§ Material for the task
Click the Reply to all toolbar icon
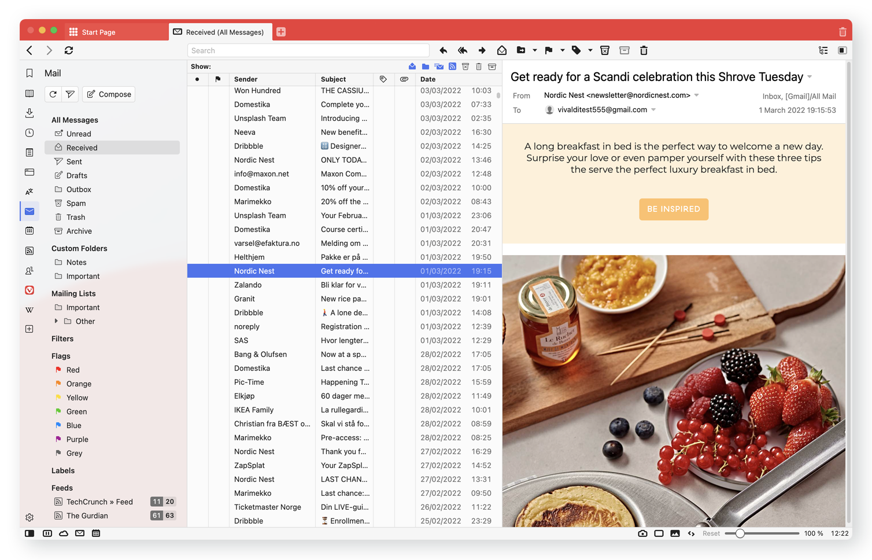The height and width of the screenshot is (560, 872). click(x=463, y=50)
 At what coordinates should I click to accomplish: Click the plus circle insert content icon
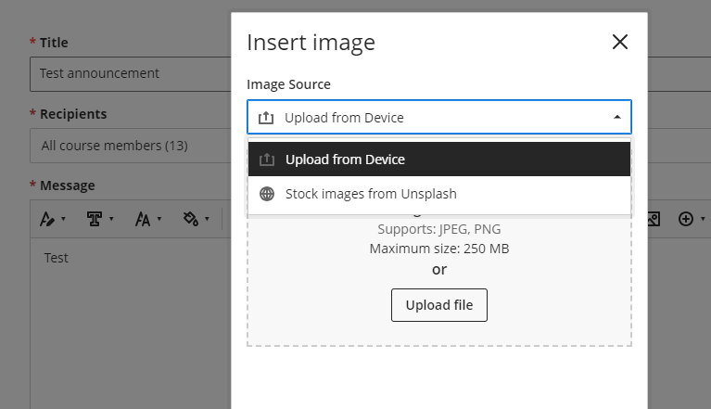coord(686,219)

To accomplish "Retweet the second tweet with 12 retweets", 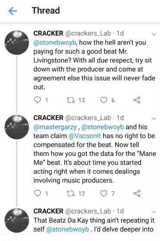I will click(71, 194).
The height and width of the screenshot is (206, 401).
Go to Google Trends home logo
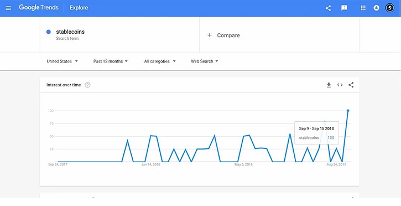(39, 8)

§ Description of the task
Could you return exactly the lines starting with the one that contains "The height and width of the screenshot is (206, 401)." and ending with the last line of the data above? Leave the pictures out.

§ Solution to the problem
The height and width of the screenshot is (206, 401).
Go to Google Trends home logo
(39, 8)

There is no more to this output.